Он вспомнил Руссо и приветствовал его, как наставника и друга, вспомнил Сен-Симона и ночи, проведенные над его писаниями.
Ожили вновь страницы, давно не читанные, ибо упала на них теплая тень, светлая улыбка, которой уже нет на земле. Узнал очи, уста, локоны Амалии Ризнич. Снова явственно услышал рокот моря. Пенится Черное море у скал пустынных, черное только по имени, а по сути — темно-зеленое, светлое в лучах солнца, выбрасывающее на песок ракушки и водоросли, вырванные с вязкого дна у самого берега.

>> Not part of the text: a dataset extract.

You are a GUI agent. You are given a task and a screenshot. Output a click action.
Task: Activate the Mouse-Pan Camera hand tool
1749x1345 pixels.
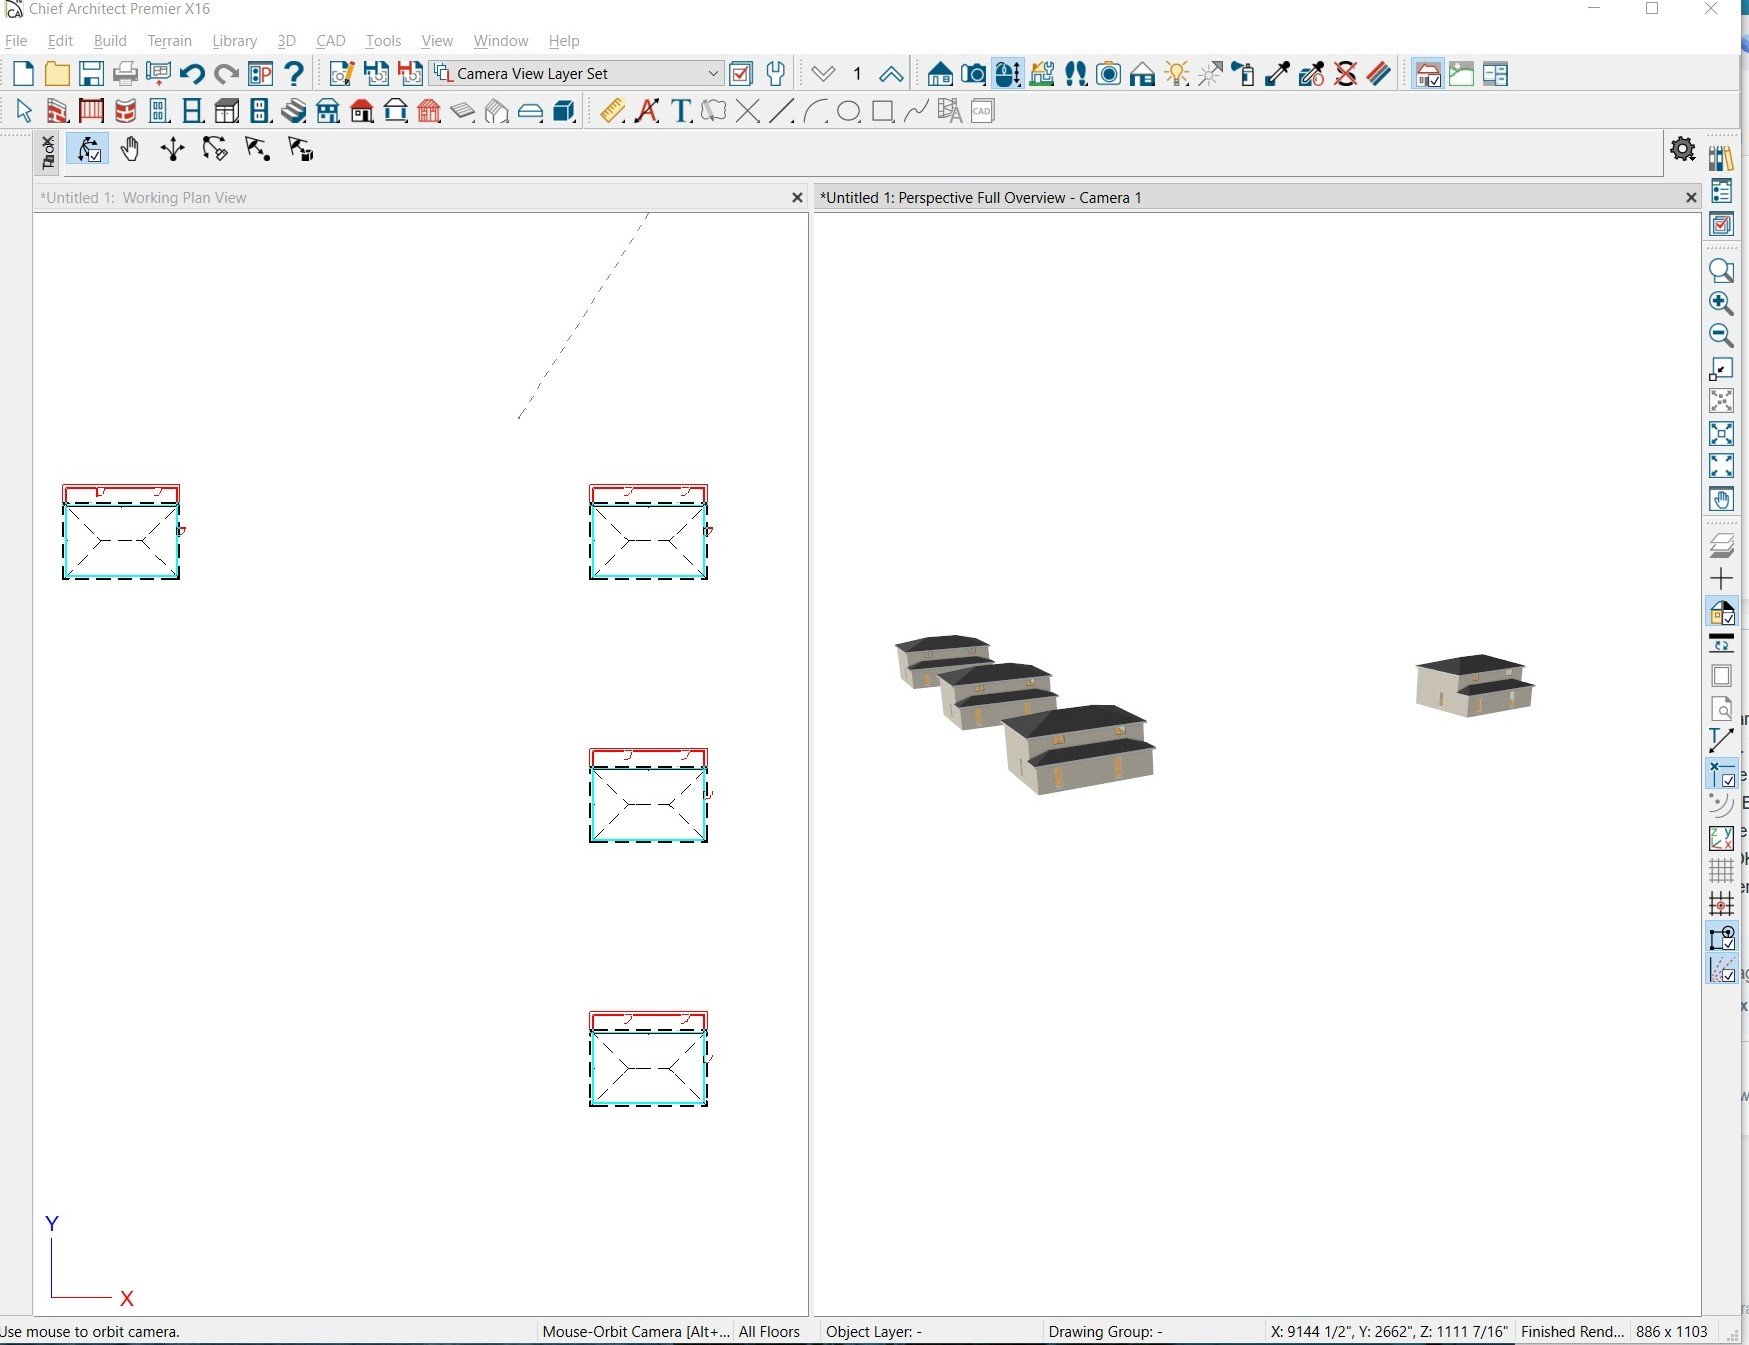click(x=130, y=150)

Который нынче может быть час? Часы в тусклом отблеске луны показывают четверть первого. В коридоре кто-то отворяет двери, и вновь воцаряется тишина. Да, неутоленность красотой не однажды причиняла ему нестерпимую боль, — так он истолковывал себе свою пресловутую переменчивость, легкость, с которой он нарушал любовные клятвы ради вновь познанной прелестницы, бросая прежнюю, переходя из-под власти одной под власть этой новой, единственно желанной. Его обвиняли в распутстве, видя источник ее в той примеси африканской крови, которую он унаследовал от своих предков. Но в слепой страсти, овладевавшей им при виде красоты, было вечное искание совершенства, которого он не знал доселе, погоня за призраком счастья, приманкой, ускользающей у него из рук, как Дафна из рук Аполлона, который был для него истинным богом.